Furniture :: When The Boom Was On
Having formed in the Ealing area of London, famously known as the “Queen of the Suburbs,” a district in West London just a few miles west of Charing Cross, new-wave post-punk legends Furniture came onto the suburban scene at the tail end of the 1970s with a calm and calculated charisma. An eager ecosystem that saw global greats like the Who, the Stones, and Manfred Mann, to name a few, cut their transcendent talents on the local circuit, there was a new electrifying era and generation of music just around the corner, and it was only a matter of time till its radical reach found its whispering ways into everyone’s ears, eyes and minds. The group’s core members Maya Gilder, Sally Still, Tim Whelan aka Alex Kasiek, Hamilton Lee, Larry N'Azone, and frontman Jim Irvin released their first official LP in 1986 titled “The Wrong People”, which featured the group’s breakthrough single “Brilliant Mind”, but it was their 1983 EP “When The Boom Was On” that not only sonically solidified their unique universe of sound, but the timeless tones that can be heard in countless acts today whether they’re aware, or not. Carefully conceived at Denmark St. Studios in London’s legendary "Tin Pan Alley", where groups like Black Sabbath recorded their infamous debut, as well as their seminal sophomore album “Paranoid”, Jimi Hendrix, the Kinks, and the Stones, to name a few, and at Meon Road while operating a mobile recording device called the “Master Mobile”, the band creatively conjured its sophisticated sessions in 1982 and 1983 before releasing the magical material on their independent label Premonition Records. Mastered by Denis Blackham (BilBo), who worked on such titles as The Who’s “Who’s Next”, Rory Gallagher’s “Tattoo”, Lou Reed’s “Rock ’n’ Roll Animal”, Kraftwerk’s “Autobahn”, and countless other titles, “When The Boom Was On” was one of four releases on their intimate imprint, and perhaps one of their most effortless embodiments of that stinging sound that makes this particular decade so intensely iconic.

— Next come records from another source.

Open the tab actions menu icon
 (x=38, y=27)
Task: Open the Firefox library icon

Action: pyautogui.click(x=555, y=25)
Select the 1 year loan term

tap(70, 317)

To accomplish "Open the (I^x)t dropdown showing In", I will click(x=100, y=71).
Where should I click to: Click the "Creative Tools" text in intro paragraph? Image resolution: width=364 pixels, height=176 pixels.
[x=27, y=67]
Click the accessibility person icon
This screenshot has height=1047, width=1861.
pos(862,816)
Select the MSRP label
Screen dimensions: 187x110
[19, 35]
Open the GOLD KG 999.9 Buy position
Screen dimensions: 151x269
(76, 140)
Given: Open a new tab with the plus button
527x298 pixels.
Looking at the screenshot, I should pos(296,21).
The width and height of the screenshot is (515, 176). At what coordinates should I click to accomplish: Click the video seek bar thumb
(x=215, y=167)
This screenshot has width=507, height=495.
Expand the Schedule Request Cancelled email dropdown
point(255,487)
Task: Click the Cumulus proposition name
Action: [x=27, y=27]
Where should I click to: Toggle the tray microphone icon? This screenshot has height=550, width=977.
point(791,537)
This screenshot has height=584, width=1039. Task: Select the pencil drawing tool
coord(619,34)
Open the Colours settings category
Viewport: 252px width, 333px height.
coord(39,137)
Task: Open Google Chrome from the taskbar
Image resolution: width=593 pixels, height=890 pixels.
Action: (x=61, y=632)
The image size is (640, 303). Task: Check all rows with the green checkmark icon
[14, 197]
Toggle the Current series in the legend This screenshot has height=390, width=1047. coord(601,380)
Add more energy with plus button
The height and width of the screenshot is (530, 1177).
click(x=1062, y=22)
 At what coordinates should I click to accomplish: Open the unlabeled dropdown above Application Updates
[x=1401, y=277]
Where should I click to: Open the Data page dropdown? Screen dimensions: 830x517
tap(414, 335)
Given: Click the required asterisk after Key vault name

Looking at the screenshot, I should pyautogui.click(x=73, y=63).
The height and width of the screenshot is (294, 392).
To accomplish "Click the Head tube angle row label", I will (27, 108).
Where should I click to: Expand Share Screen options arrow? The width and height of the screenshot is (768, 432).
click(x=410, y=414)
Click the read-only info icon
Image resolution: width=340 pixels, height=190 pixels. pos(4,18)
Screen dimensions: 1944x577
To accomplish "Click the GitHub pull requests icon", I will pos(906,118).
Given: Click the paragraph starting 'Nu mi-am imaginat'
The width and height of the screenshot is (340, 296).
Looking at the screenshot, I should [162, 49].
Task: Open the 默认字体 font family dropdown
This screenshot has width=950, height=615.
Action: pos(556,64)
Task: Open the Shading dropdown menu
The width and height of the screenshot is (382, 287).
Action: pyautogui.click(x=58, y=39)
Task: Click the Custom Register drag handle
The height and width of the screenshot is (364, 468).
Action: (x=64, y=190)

While simultaneously adjusting the atmospheric dials on the group’s delightful dashboard of tempting textures, ritualistic rhythms, and sensual sax signals, the album features tracks like “I Miss You”, the tribalistic tones of “Robert Wightman’s Story”, and the breathtaking “Why Are We In Love”, the band may never have gotten the chance to take over the world such as their peers but their blissed out poetry, and mysterious melodies live on like some complicated ghost stuck between channels before being set free.